There are several control loops in the system that must iterate over all objects in a given namespace as a reaction to some changes in state. Having a large number of objects of a type, in a single namespace, can make those loops expensive and slow down processing the state changes. The limit assumes that the system has enough CPU, memory, and disk to satisfy the application requirements.
Each service port and each service back end has a corresponding entry in iptables. The number of back ends of a given service impacts the size of the endpoints objects, which then impacts the size of data sent throughout the system.

1.2. OpenShift Container Platform testing environment and configuration
Copy link

The following table lists the OpenShift Container Platform environment and configuration on which the cluster maximums are tested for the AWS cloud platform.

Expand

Node	Type	vCPU	RAM(GiB)	Disk type	Disk size(GiB)/IOPS	Count	Region
Control plane/etcd ^[1]	m5.4xlarge	16	64	gp3	350 / 1,000	3	us-west-2
Infrastructure nodes ^[2]	r5.2xlarge	8	64	gp3	300 / 900	3	us-west-2
Workload ^[3]	m5.2xlarge	8	32	gp3	350 / 900	3	us-west-2
Compute nodes	m5.2xlarge	8	32	gp3	350 / 900	102	us-west-2

io1 disks are used for control plane/etcd nodes in all versions prior to 4.10.
Infrastructure nodes are used to host monitoring components because Prometheus can claim a large amount of memory, depending on usage patterns.
Workload nodes are dedicated to run performance and scalability workload generators.

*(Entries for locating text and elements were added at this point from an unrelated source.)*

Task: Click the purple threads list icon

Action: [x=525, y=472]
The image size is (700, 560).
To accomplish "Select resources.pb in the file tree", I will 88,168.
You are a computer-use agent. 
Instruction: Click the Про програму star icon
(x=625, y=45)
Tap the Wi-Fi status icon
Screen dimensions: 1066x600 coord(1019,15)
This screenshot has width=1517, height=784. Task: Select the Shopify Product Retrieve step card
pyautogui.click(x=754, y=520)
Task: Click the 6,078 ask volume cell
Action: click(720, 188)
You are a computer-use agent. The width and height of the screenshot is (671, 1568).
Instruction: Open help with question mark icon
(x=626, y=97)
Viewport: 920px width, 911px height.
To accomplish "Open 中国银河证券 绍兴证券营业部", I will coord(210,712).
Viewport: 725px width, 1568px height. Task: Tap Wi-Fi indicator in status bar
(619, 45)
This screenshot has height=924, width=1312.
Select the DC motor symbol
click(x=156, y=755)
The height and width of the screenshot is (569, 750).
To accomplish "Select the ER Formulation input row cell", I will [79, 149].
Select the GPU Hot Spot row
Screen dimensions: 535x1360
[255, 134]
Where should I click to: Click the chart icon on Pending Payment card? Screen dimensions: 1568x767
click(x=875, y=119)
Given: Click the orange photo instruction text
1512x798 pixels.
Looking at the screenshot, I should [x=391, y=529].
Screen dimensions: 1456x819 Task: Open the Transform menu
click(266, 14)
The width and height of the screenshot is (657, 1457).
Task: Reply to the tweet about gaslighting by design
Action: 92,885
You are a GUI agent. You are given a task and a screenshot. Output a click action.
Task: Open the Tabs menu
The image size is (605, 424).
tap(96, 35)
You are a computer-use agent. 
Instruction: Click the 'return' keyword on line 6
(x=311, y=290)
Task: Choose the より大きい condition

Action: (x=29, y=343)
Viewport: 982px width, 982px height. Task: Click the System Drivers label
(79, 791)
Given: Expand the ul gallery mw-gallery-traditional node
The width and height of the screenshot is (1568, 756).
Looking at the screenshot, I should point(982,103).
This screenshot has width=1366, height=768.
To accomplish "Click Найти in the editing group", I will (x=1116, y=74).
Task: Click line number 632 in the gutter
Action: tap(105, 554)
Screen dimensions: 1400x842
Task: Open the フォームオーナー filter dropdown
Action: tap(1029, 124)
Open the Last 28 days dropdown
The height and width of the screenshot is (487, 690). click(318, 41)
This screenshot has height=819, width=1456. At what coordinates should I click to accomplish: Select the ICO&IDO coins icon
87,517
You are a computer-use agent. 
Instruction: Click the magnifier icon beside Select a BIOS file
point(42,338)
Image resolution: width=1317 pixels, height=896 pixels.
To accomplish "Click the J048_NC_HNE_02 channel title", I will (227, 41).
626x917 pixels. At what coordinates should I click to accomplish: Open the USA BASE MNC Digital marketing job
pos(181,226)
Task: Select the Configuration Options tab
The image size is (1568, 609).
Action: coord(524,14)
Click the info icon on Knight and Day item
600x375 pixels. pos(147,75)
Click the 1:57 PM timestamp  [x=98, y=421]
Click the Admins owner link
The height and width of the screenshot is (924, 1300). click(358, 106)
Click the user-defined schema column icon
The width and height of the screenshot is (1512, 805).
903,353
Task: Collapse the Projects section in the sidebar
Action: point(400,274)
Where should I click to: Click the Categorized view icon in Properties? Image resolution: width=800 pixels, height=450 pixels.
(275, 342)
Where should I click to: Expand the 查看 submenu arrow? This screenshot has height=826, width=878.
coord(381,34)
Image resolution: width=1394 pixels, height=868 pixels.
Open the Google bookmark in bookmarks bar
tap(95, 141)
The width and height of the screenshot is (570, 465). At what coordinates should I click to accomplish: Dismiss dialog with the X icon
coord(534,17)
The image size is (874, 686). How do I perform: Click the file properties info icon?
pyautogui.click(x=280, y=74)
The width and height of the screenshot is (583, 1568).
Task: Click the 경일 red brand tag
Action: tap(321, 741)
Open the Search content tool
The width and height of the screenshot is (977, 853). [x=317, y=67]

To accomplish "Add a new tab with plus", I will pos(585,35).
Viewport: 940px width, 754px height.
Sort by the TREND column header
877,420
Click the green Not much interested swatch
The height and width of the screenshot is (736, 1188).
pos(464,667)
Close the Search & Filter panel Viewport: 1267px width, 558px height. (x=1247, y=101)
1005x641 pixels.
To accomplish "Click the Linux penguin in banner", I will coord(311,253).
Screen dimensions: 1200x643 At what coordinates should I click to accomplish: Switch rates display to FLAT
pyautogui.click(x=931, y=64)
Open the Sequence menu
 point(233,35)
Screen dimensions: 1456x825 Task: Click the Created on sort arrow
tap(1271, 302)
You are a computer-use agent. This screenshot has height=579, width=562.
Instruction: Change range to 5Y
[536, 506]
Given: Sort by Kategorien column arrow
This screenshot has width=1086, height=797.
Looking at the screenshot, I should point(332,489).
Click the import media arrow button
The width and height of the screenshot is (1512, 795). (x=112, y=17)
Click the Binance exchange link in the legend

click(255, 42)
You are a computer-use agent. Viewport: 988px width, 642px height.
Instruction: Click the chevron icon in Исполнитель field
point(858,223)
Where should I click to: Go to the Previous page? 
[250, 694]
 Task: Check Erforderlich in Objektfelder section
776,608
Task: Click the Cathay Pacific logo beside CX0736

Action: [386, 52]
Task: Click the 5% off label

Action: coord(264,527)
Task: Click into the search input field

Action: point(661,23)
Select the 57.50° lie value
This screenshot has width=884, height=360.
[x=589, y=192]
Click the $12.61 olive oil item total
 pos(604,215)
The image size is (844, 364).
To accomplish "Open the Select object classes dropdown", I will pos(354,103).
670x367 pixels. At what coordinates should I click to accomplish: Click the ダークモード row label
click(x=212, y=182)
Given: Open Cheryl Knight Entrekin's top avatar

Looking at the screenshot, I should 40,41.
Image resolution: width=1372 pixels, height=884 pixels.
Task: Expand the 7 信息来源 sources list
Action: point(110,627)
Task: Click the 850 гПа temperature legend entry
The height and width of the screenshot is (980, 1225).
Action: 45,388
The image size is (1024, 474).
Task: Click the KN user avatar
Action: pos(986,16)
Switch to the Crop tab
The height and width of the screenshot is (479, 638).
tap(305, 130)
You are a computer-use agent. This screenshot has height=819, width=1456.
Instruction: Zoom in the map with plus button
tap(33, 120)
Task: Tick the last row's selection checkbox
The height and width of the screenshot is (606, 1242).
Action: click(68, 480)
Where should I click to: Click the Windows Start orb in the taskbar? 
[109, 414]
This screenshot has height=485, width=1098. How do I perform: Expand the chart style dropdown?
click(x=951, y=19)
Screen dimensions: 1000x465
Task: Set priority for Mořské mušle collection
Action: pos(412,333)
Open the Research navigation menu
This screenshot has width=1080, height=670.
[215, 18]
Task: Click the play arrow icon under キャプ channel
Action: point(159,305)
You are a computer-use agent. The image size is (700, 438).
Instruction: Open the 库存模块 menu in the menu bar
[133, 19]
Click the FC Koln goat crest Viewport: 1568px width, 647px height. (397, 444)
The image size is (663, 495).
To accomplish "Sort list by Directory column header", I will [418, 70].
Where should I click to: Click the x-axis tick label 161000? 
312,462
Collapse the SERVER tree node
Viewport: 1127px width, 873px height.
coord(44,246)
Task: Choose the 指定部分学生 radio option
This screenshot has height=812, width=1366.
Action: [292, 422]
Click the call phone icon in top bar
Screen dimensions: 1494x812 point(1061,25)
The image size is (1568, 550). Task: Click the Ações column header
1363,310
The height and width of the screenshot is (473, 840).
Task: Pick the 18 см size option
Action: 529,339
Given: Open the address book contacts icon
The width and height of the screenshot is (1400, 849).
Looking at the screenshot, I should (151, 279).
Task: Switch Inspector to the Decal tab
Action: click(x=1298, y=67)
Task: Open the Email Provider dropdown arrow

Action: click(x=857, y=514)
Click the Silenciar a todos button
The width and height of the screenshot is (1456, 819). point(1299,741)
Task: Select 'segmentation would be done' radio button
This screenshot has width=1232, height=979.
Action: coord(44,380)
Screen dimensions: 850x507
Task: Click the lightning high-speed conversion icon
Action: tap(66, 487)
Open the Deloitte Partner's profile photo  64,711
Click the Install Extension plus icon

Larger cluster sizes and higher object counts might be reachable. However, the sizing of the infrastructure nodes limits the amount of memory that is available to Prometheus. When creating, modifying, or deleting objects, Prometheus stores the metrics in its memory for roughly 3 hours prior to persisting the metrics on disk. If the rate of creation, modification, or deletion of objects is too high, Prometheus can become overwhelmed and fail due to the lack of memory resources.

1.3. Control plane and infrastructure node sizing and scaling
Copy link

When you install an OpenShift Dedicated cluster, the sizing of the control plane and infrastructure nodes are automatically determined by the compute node count.

If you change the number of compute nodes in your cluster after installation, the Red Hat Site Reliability Engineering (SRE) team scales the control plane and infrastructure nodes as required to maintain cluster stability.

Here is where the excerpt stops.